The unexpected move may lead to a delay in negotiations, as a committee of legislators is now working on presenting a new compromise.
Wednesday saw a series of heated arguments and chaotic scenes in Parliament between green and socialist lawmakers and right-wing groups.
The former rejected the proposal saying the amendments introduced by the conservatives weakened it, whereas the latter insisted the proposal was too ambitious, particularly now, in the wake of rising inflation.
This rejection comes to mean a delayed vote on two climate policies, one of which would set up a fund that would use emissions trading revenues for welfare purposes and the other would place a CO2 levy on the import of carbon-intensive goods like cement and steel.
Both proposals are currently the first of their kind in the world.
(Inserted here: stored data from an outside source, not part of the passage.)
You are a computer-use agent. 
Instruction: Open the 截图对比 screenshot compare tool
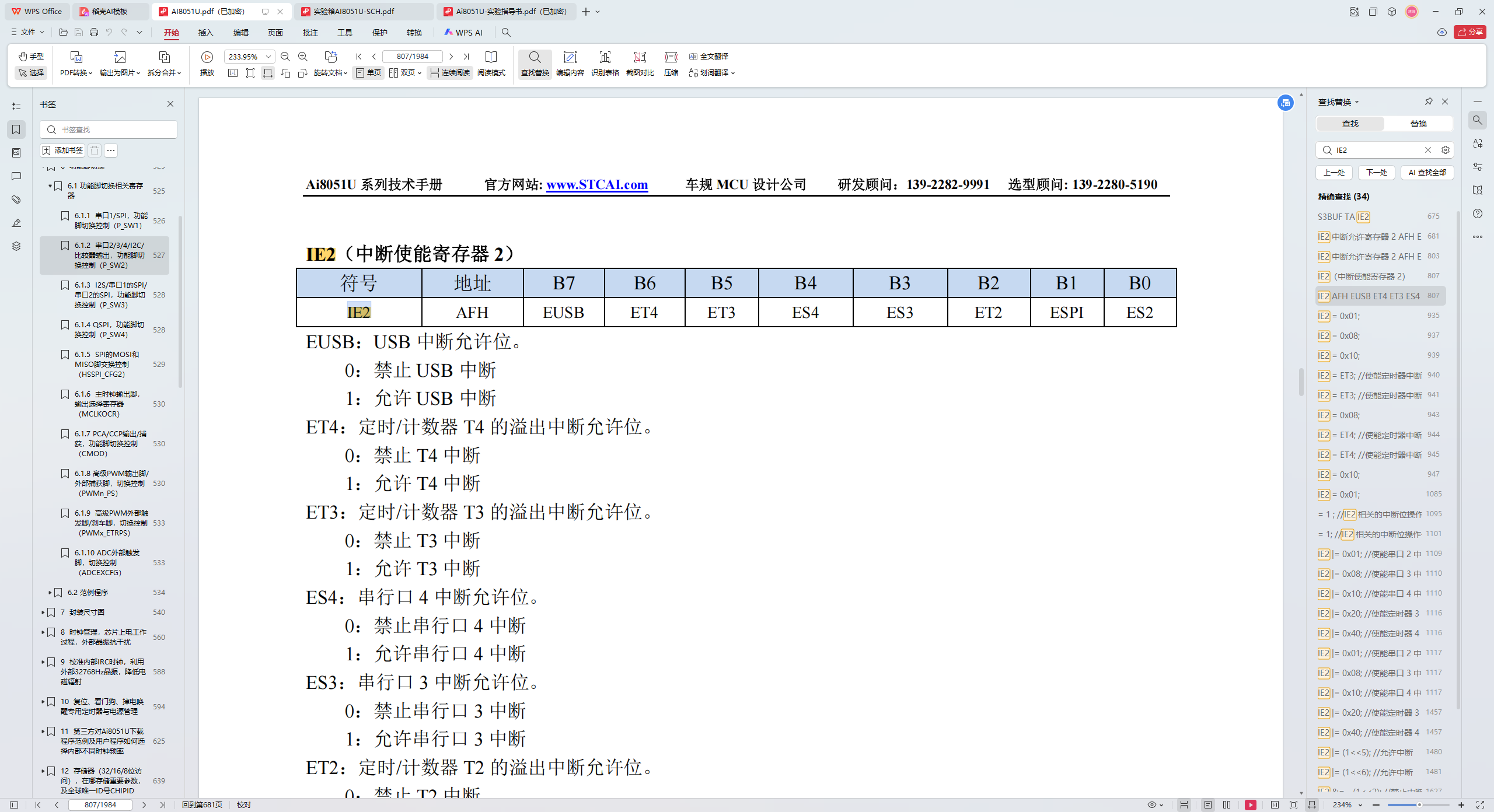(639, 63)
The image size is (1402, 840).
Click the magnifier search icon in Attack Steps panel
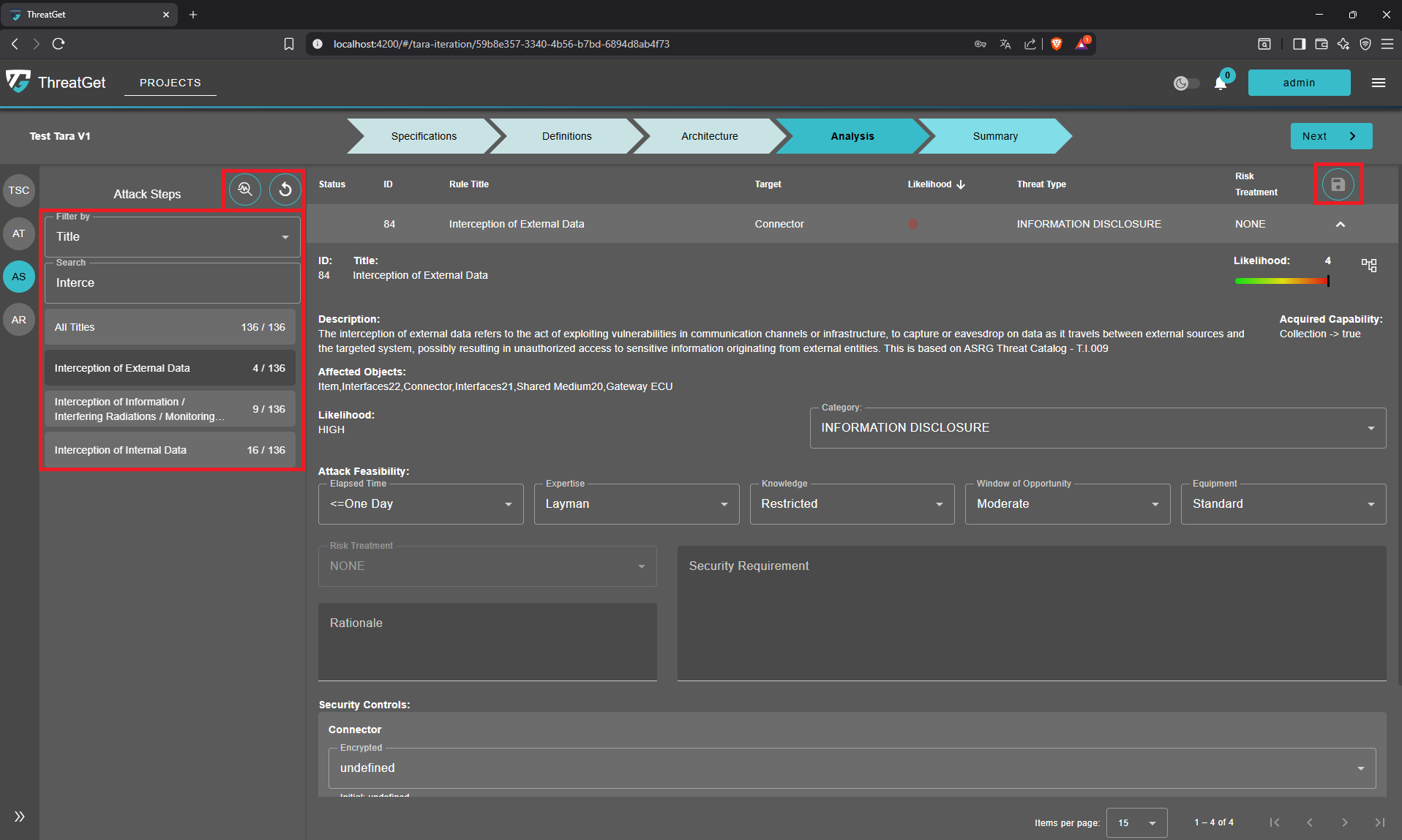pyautogui.click(x=244, y=190)
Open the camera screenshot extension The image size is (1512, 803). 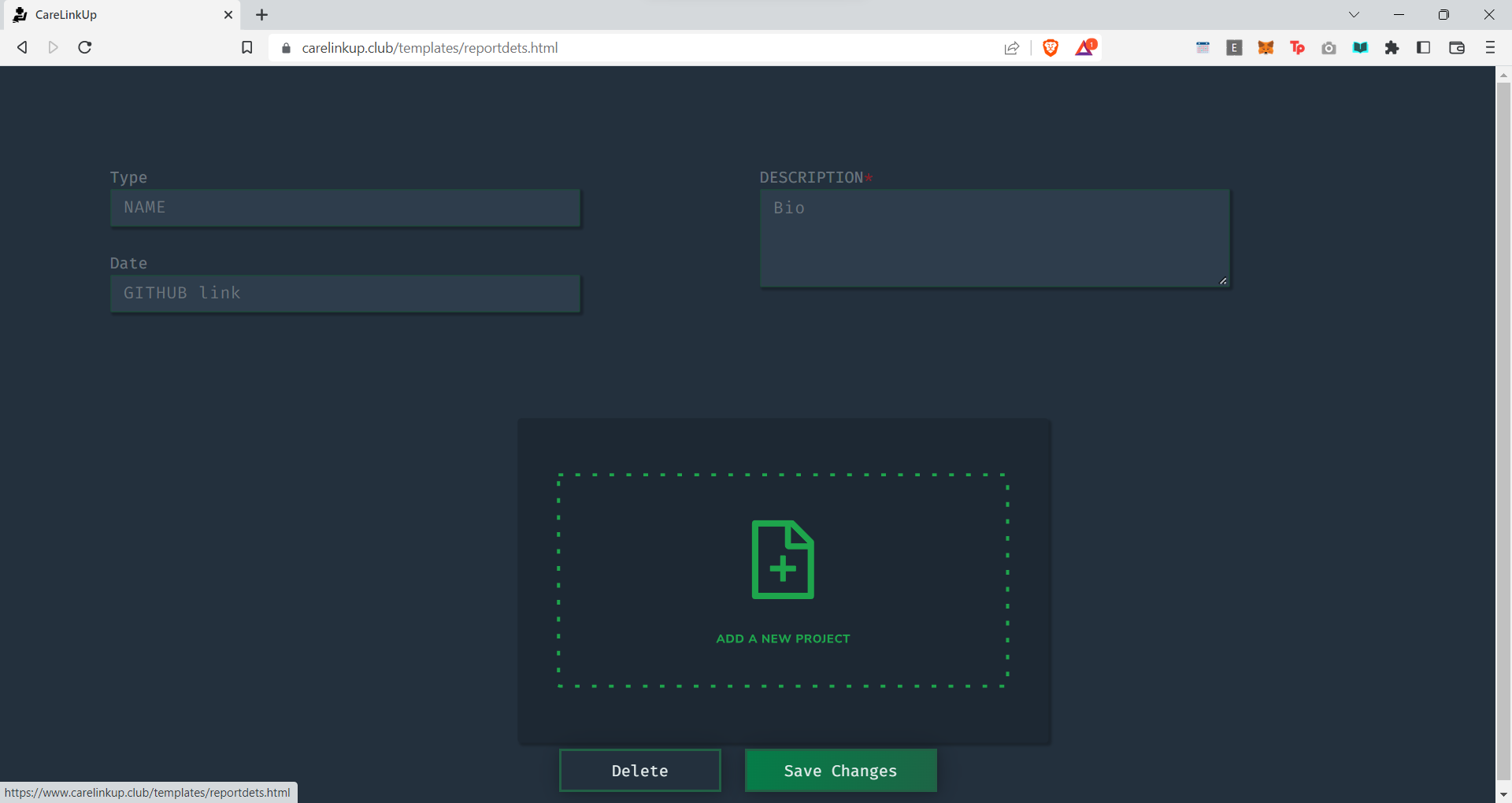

The unexpected rejection may severely impede finishing the law, despite the bloc’s race to complete it this year, so that it may come into effect in 2023.
Furthermore, the proposal would have also provided confirmation from parliament’s position on reforming the EU carbon market known as the Emissions Trading System (ETS), which is the bloc’s primary emission reduction tool, as it obligates industry and power plants to purchase carbon permits based on their CO2 emissions.
As the world’s third largest greenhouse gas emitter, the changes made to the ETS would put the EU on the fast track towards slashing its emissions by 55% by 2030, compared to 1990 levels.
The EU parliament’s lead negotiator Peter Liese urged those who voted against the proposal to reconsider and pleaded that they ‘don’t kill the ETS’, while Pascal Canfin, chair of the committee currently redrafting the proposal, assured negotiators would do their best to reach a new deal by June 23.